The seeds were carbon dated and found to be 850 years old, and were for a type of squash that had been presumed lost. The seeds, named Gete-okosomin (Anishinaabe for ‘really cool old squash’), were taken and distributed to several growers on the Lac Courte Oreilles Ojibwe reservation. In 2014, they planted several of the seeds, and found that they grew to enormous porportions:

“(Last year) I planted four seeds,” [sue Menzel] said. “By July the vines were more than 8m long. … By the time we were done we had two dozen (squash). The largest was 1m long, 8kg.”

Seeds from that crop (now in its fifth generation) have been provided to the American Indian Center, which yielded new vegetables for their annual Giving Thanks Feast and Powwow last week in Chicago, Illinois. Another group of students in Winnipeg also received a batch of seeds, which they incorporated their course curriculum.

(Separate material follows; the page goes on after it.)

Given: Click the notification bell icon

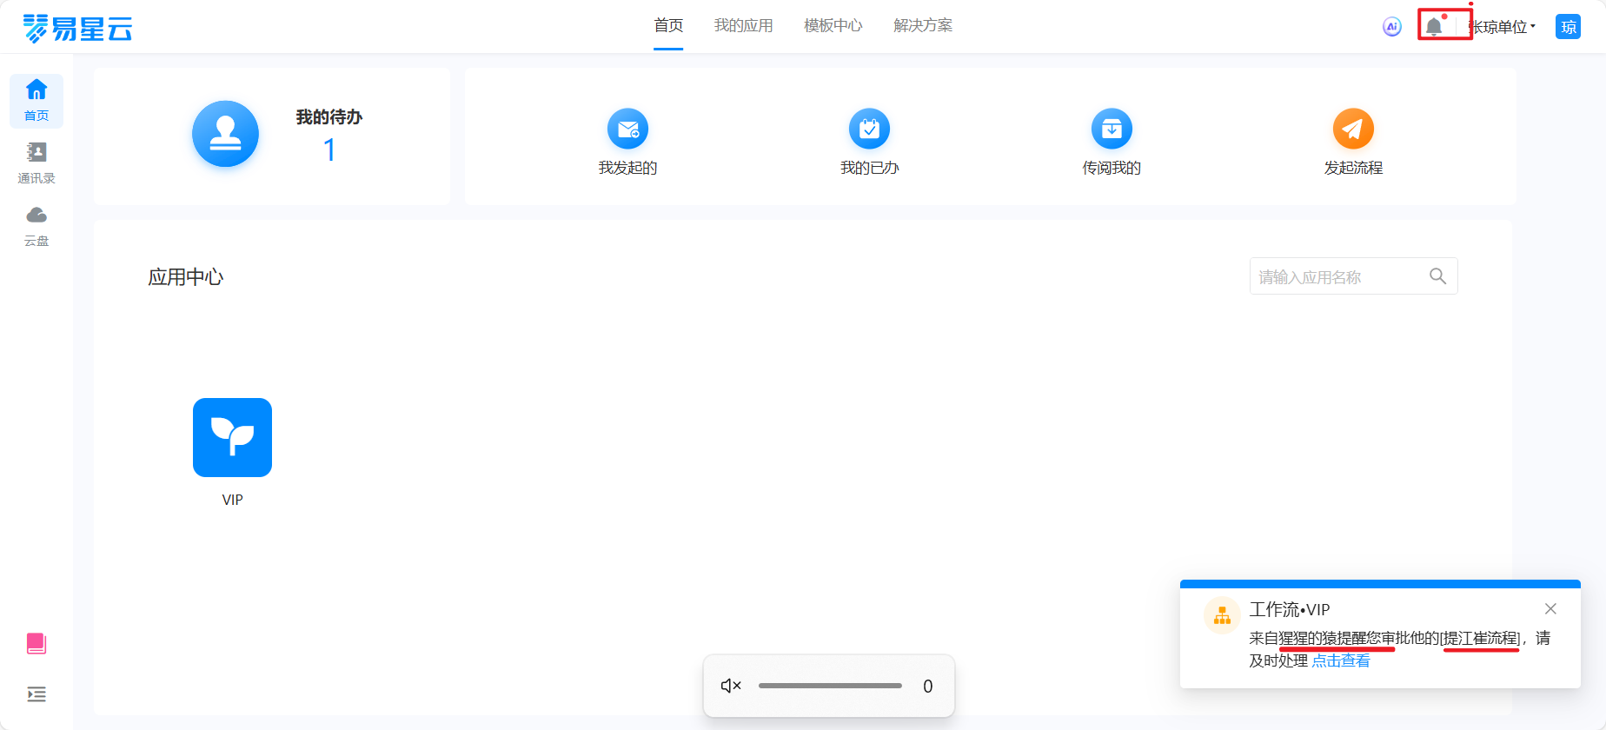Looking at the screenshot, I should point(1434,26).
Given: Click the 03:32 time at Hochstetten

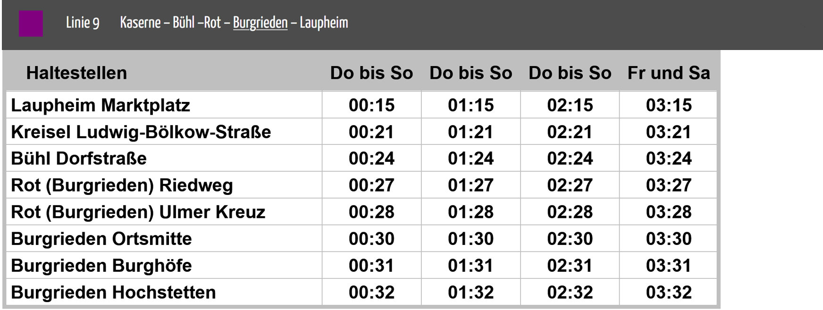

Off The Grid News asserts that the plant was lost in part due to more recent history: the forced migration of Native Americans during the 1800s meant that crops and traditionally-held lands were abandoned:

Food independence and local food are important issues to Native Americans because of their history. During the 19th century the United States government was able to end Native American resistance on the frontier by destroying their food supplies. This forced the tribes onto reservations, where many of them were dependent on government handouts for food.

Now, with the rediscovery of the seeds, this crop is one that’s beginning to return to kitchen tables.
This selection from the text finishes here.